Every record below must come back exactly as given.

BEGIN Exercise inputs

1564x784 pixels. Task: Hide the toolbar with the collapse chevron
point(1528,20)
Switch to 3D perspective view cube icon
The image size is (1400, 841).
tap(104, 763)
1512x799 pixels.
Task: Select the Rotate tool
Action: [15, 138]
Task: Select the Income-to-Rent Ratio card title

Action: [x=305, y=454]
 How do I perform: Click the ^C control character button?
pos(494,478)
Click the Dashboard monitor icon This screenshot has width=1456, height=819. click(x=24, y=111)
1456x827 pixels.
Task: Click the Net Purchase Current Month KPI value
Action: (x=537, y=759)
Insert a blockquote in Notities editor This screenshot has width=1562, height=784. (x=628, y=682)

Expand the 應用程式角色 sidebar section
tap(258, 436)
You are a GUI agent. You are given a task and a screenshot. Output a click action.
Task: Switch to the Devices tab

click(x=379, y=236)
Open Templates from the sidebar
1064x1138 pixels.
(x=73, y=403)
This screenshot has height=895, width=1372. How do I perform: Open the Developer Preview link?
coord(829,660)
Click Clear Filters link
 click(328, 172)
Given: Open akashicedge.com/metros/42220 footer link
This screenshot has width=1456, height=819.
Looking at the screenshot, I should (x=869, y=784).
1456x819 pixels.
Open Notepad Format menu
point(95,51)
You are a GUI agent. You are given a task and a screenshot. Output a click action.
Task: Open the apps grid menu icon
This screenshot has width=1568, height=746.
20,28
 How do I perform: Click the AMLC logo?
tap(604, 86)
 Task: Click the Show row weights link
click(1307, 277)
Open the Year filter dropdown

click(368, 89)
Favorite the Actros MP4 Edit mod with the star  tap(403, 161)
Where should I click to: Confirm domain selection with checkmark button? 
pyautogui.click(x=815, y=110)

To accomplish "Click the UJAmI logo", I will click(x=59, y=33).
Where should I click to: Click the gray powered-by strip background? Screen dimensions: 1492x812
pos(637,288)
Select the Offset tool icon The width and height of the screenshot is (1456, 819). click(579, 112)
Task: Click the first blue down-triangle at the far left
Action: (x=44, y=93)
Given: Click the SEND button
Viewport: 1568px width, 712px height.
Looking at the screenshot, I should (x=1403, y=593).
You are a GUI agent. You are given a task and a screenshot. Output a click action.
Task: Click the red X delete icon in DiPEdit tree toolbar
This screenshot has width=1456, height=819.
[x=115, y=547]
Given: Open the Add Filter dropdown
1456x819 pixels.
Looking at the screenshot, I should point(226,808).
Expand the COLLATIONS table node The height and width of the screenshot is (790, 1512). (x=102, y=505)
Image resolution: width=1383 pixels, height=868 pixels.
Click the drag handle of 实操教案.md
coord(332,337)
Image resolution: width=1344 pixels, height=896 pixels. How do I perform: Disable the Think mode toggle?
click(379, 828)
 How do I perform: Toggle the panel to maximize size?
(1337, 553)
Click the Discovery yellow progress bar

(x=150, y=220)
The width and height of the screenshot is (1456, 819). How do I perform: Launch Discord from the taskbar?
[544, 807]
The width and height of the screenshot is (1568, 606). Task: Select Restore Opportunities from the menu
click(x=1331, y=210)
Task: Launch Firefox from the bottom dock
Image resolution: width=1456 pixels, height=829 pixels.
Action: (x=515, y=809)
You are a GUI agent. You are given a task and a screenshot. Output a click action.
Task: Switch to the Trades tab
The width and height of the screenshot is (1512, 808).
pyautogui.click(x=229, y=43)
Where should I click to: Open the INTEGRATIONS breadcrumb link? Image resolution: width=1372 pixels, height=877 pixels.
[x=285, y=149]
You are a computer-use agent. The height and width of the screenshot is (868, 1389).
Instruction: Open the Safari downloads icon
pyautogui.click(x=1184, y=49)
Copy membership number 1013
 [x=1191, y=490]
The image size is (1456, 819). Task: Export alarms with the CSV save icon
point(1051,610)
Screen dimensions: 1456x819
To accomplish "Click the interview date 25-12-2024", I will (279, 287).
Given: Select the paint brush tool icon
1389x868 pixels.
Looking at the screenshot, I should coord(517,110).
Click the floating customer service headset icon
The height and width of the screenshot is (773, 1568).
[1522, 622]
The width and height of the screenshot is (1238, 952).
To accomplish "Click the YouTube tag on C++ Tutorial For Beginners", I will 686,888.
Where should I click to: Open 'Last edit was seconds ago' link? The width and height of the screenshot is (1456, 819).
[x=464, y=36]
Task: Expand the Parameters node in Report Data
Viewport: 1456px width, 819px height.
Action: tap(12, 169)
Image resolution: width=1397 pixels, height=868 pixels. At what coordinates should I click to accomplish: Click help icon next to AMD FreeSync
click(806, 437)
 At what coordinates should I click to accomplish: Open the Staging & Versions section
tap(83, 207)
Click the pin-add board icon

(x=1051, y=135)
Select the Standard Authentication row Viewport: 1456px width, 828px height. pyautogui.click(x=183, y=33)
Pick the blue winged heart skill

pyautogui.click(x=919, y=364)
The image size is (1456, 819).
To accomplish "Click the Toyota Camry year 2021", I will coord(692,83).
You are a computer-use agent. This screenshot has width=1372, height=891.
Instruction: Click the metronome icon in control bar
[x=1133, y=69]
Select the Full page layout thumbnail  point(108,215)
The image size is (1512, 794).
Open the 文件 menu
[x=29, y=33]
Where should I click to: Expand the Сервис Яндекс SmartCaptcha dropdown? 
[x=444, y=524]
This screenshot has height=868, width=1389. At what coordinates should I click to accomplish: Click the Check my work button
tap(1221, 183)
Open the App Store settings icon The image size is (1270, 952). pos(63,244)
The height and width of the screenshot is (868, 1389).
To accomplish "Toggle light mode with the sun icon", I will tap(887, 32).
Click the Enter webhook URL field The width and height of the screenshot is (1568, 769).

END Exercise inputs

## Exercise solution
1564x784 pixels. Task: Hide the toolbar with the collapse chevron
point(1528,20)
Switch to 3D perspective view cube icon
The image size is (1400, 841).
tap(104, 763)
1512x799 pixels.
Task: Select the Rotate tool
Action: [15, 138]
Task: Select the Income-to-Rent Ratio card title

Action: [x=305, y=454]
 How do I perform: Click the ^C control character button?
pos(494,478)
Click the Dashboard monitor icon This screenshot has width=1456, height=819. click(x=24, y=111)
1456x827 pixels.
Task: Click the Net Purchase Current Month KPI value
Action: (x=537, y=759)
Insert a blockquote in Notities editor This screenshot has width=1562, height=784. (x=628, y=682)

Expand the 應用程式角色 sidebar section
tap(258, 436)
You are a GUI agent. You are given a task and a screenshot. Output a click action.
Task: Switch to the Devices tab

click(x=379, y=236)
Open Templates from the sidebar
1064x1138 pixels.
(x=73, y=403)
This screenshot has height=895, width=1372. How do I perform: Open the Developer Preview link?
coord(829,660)
Click Clear Filters link
 click(328, 172)
Given: Open akashicedge.com/metros/42220 footer link
This screenshot has width=1456, height=819.
Looking at the screenshot, I should (x=869, y=784).
1456x819 pixels.
Open Notepad Format menu
point(95,51)
You are a GUI agent. You are given a task and a screenshot. Output a click action.
Task: Open the apps grid menu icon
This screenshot has width=1568, height=746.
20,28
 How do I perform: Click the AMLC logo?
tap(604, 86)
 Task: Click the Show row weights link
click(1307, 277)
Open the Year filter dropdown

click(368, 89)
Favorite the Actros MP4 Edit mod with the star  tap(403, 161)
Where should I click to: Confirm domain selection with checkmark button? 
pyautogui.click(x=815, y=110)

To accomplish "Click the UJAmI logo", I will click(x=59, y=33).
Where should I click to: Click the gray powered-by strip background? Screen dimensions: 1492x812
pos(637,288)
Select the Offset tool icon The width and height of the screenshot is (1456, 819). click(579, 112)
Task: Click the first blue down-triangle at the far left
Action: (x=44, y=93)
Given: Click the SEND button
Viewport: 1568px width, 712px height.
Looking at the screenshot, I should (x=1403, y=593).
You are a GUI agent. You are given a task and a screenshot. Output a click action.
Task: Click the red X delete icon in DiPEdit tree toolbar
This screenshot has width=1456, height=819.
[x=115, y=547]
Given: Open the Add Filter dropdown
1456x819 pixels.
Looking at the screenshot, I should point(226,808).
Expand the COLLATIONS table node The height and width of the screenshot is (790, 1512). (x=102, y=505)
Image resolution: width=1383 pixels, height=868 pixels.
Click the drag handle of 实操教案.md
coord(332,337)
Image resolution: width=1344 pixels, height=896 pixels. How do I perform: Disable the Think mode toggle?
click(379, 828)
 How do I perform: Toggle the panel to maximize size?
(1337, 553)
Click the Discovery yellow progress bar

(x=150, y=220)
The width and height of the screenshot is (1456, 819). How do I perform: Launch Discord from the taskbar?
[544, 807]
The width and height of the screenshot is (1568, 606). Task: Select Restore Opportunities from the menu
click(x=1331, y=210)
Task: Launch Firefox from the bottom dock
Image resolution: width=1456 pixels, height=829 pixels.
Action: (x=515, y=809)
You are a GUI agent. You are given a task and a screenshot. Output a click action.
Task: Switch to the Trades tab
The width and height of the screenshot is (1512, 808).
pyautogui.click(x=229, y=43)
Where should I click to: Open the INTEGRATIONS breadcrumb link? Image resolution: width=1372 pixels, height=877 pixels.
[x=285, y=149]
You are a computer-use agent. The height and width of the screenshot is (868, 1389).
Instruction: Open the Safari downloads icon
pyautogui.click(x=1184, y=49)
Copy membership number 1013
 [x=1191, y=490]
The image size is (1456, 819). Task: Export alarms with the CSV save icon
point(1051,610)
Screen dimensions: 1456x819
To accomplish "Click the interview date 25-12-2024", I will (279, 287).
Given: Select the paint brush tool icon
1389x868 pixels.
Looking at the screenshot, I should coord(517,110).
Click the floating customer service headset icon
The height and width of the screenshot is (773, 1568).
[1522, 622]
The width and height of the screenshot is (1238, 952).
To accomplish "Click the YouTube tag on C++ Tutorial For Beginners", I will 686,888.
Where should I click to: Open 'Last edit was seconds ago' link? The width and height of the screenshot is (1456, 819).
[x=464, y=36]
Task: Expand the Parameters node in Report Data
Viewport: 1456px width, 819px height.
Action: tap(12, 169)
Image resolution: width=1397 pixels, height=868 pixels. At what coordinates should I click to accomplish: Click help icon next to AMD FreeSync
click(806, 437)
 At what coordinates should I click to accomplish: Open the Staging & Versions section
tap(83, 207)
Click the pin-add board icon

(x=1051, y=135)
Select the Standard Authentication row Viewport: 1456px width, 828px height. pyautogui.click(x=183, y=33)
Pick the blue winged heart skill

pyautogui.click(x=919, y=364)
The image size is (1456, 819).
To accomplish "Click the Toyota Camry year 2021", I will coord(692,83).
You are a computer-use agent. This screenshot has width=1372, height=891.
Instruction: Click the metronome icon in control bar
[x=1133, y=69]
Select the Full page layout thumbnail  point(108,215)
The image size is (1512, 794).
Open the 文件 menu
[x=29, y=33]
Where should I click to: Expand the Сервис Яндекс SmartCaptcha dropdown? 
[x=444, y=524]
This screenshot has height=868, width=1389. At what coordinates should I click to accomplish: Click the Check my work button
tap(1221, 183)
Open the App Store settings icon The image size is (1270, 952). pos(63,244)
The height and width of the screenshot is (868, 1389).
To accomplish "Toggle light mode with the sun icon", I will tap(887, 32).
Click the Enter webhook URL field The width and height of the screenshot is (1568, 769).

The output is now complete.